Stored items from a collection
[Start of section]

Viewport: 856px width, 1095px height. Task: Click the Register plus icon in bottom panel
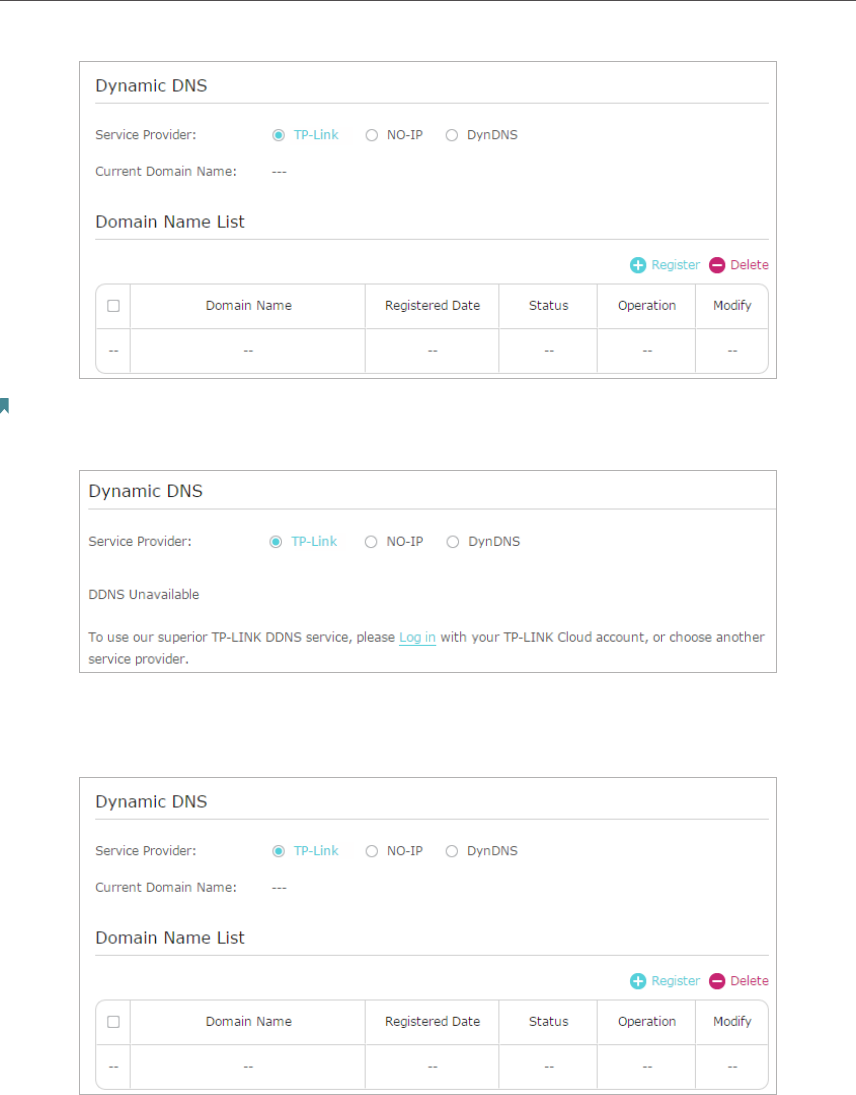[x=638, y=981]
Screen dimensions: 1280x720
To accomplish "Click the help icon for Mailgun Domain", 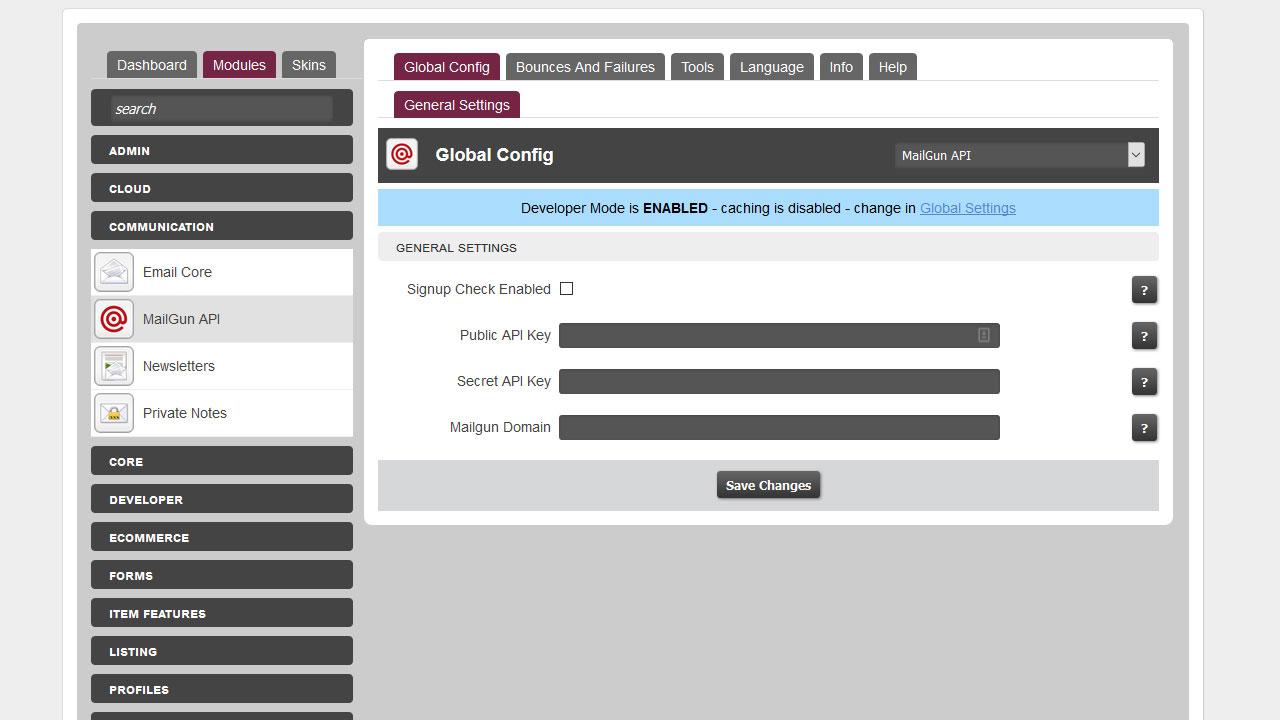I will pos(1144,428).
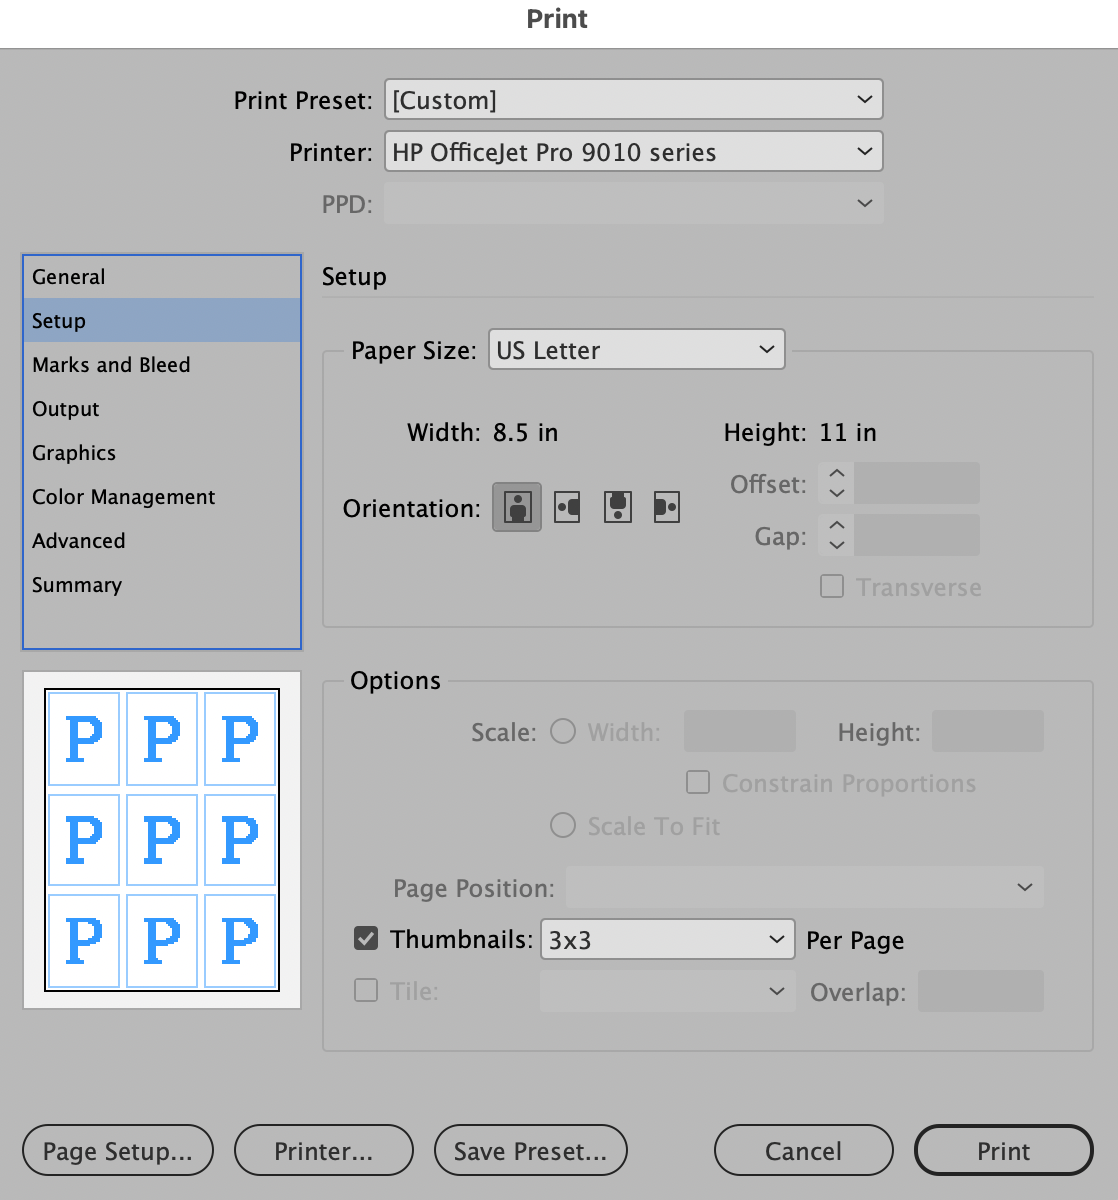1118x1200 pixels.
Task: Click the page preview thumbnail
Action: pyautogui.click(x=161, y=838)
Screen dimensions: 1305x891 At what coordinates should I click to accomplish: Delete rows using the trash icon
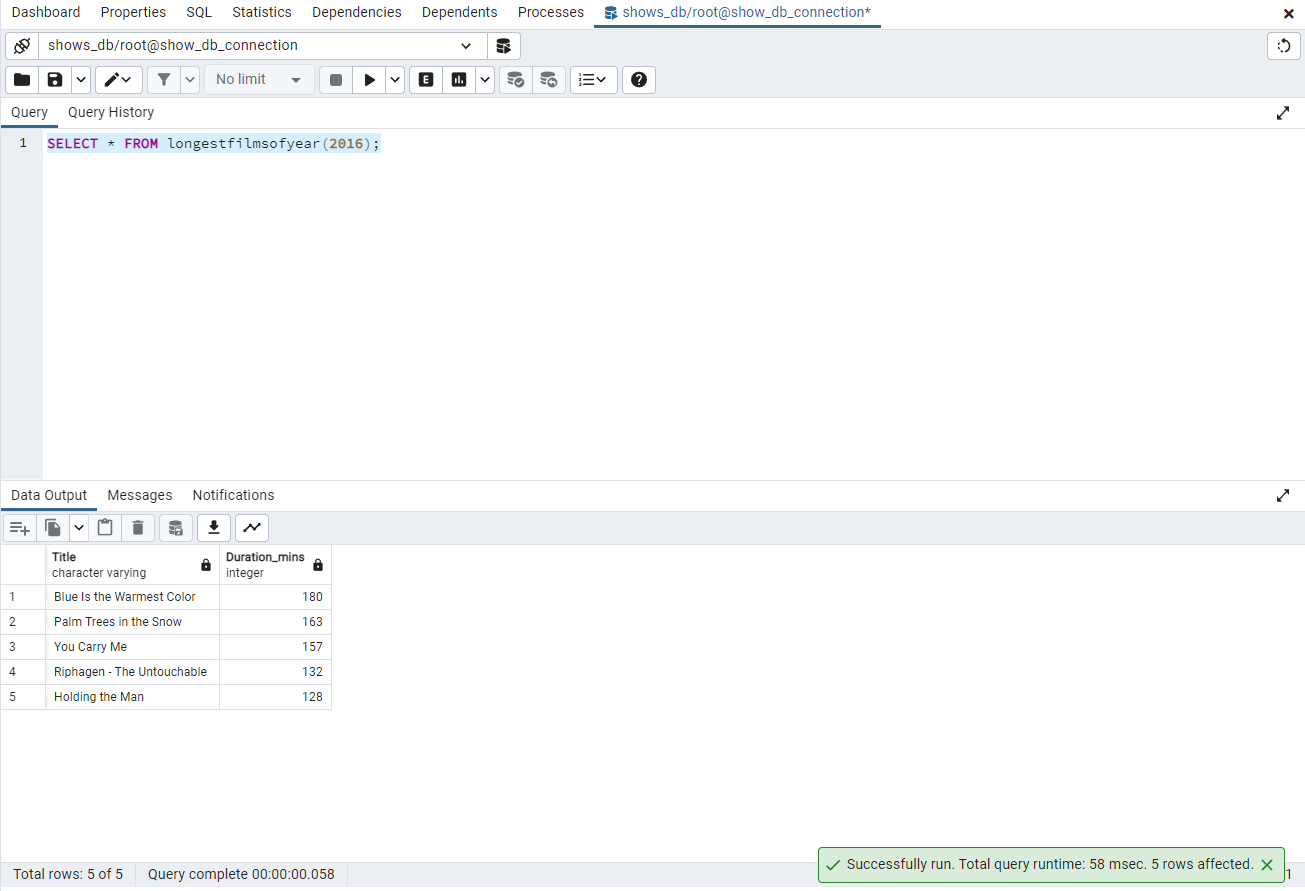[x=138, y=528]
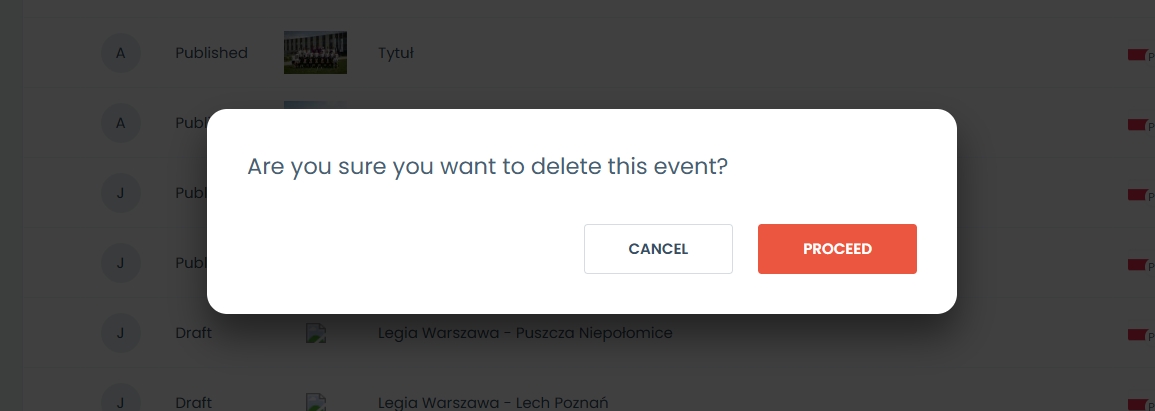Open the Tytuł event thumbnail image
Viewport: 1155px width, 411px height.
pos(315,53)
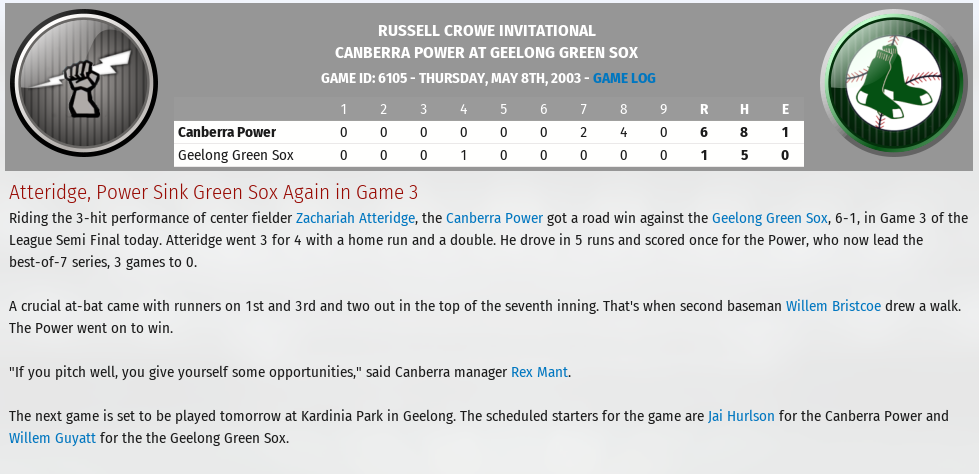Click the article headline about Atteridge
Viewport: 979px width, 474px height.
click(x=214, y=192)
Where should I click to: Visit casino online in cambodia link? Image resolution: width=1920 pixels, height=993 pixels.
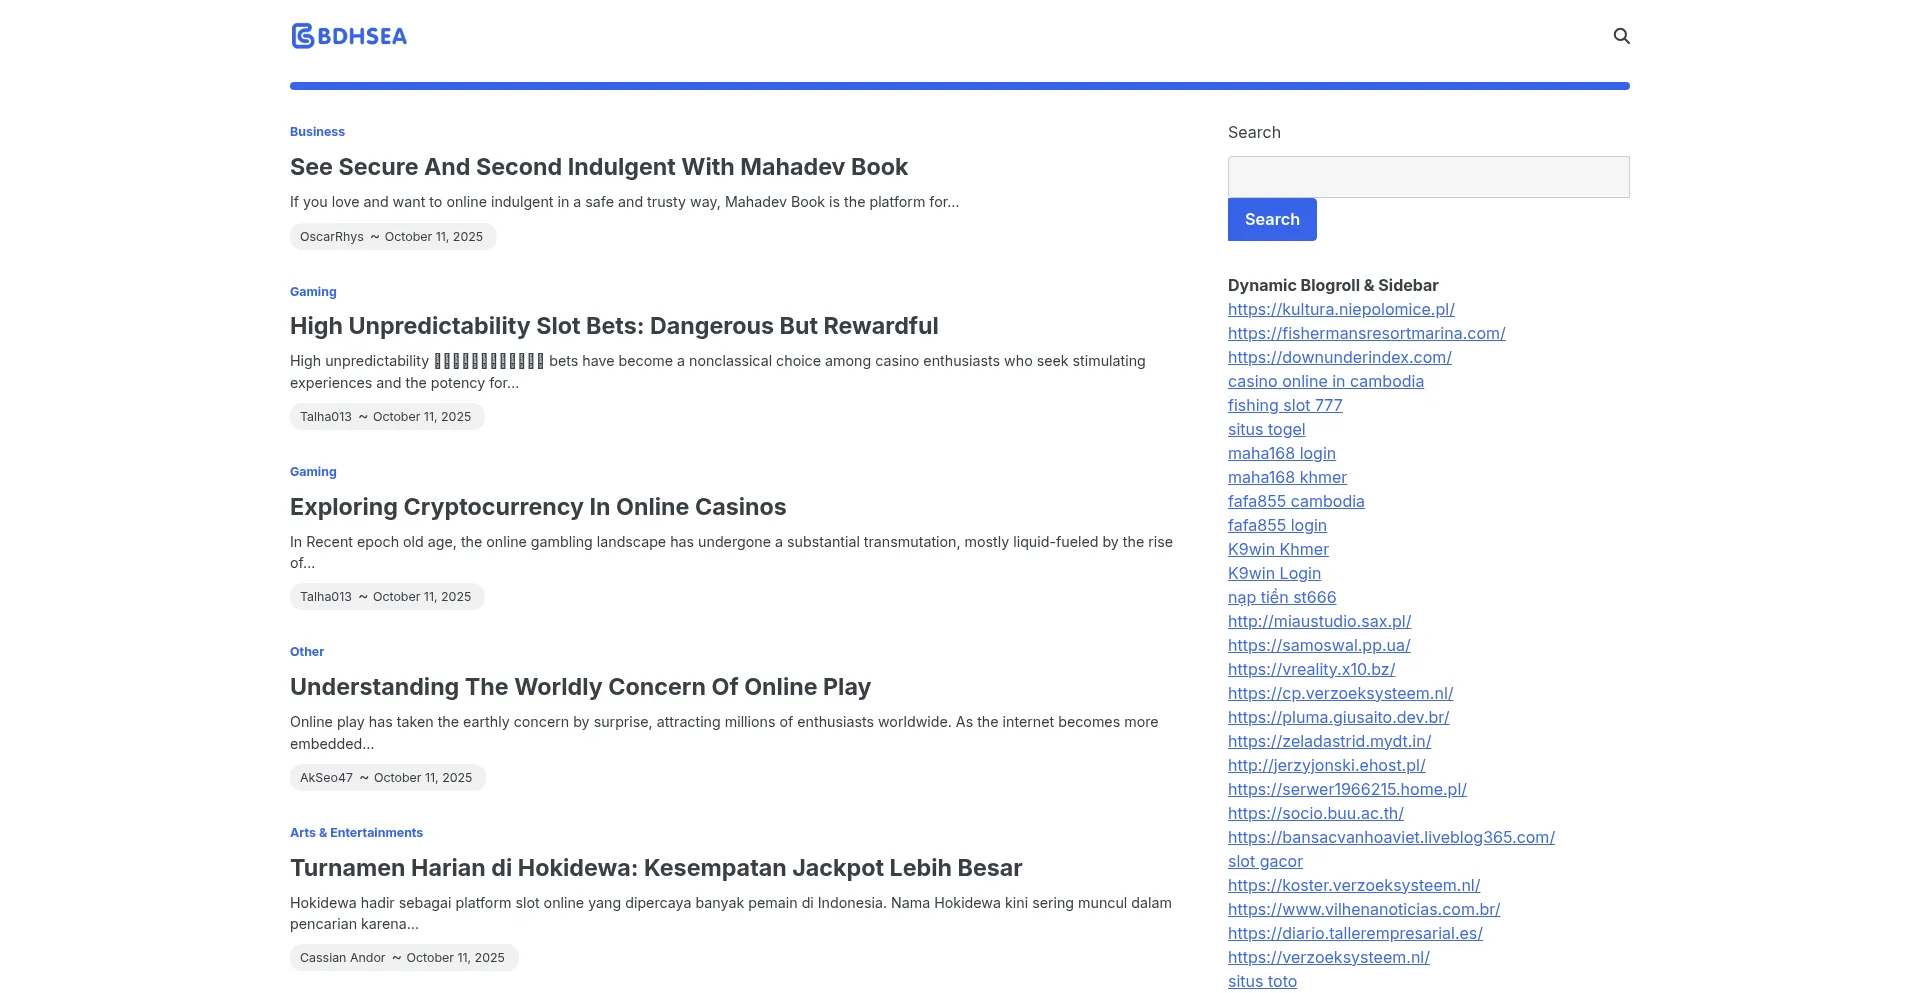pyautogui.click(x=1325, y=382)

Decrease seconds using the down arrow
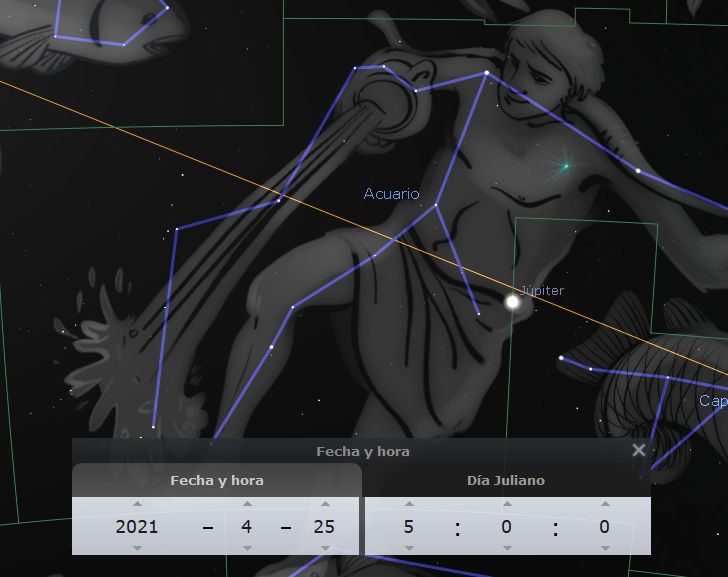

[End of section]

### Your goal
Nothing but the lines from the one containing "Screen dimensions: 1305x891" through the end of the entries should be written out, exactly and without pictures.

### Output for this exercise
Screen dimensions: 1305x891 At what coordinates should I click to accomplish: Delete rows using the trash icon
[x=138, y=528]
Open the Tytuł event thumbnail image
Viewport: 1155px width, 411px height.
pos(315,53)
Click the article headline about Atteridge
Viewport: 979px width, 474px height.
click(x=214, y=192)
Where should I click to: Visit casino online in cambodia link? Image resolution: width=1920 pixels, height=993 pixels.
pyautogui.click(x=1325, y=382)

Decrease seconds using the down arrow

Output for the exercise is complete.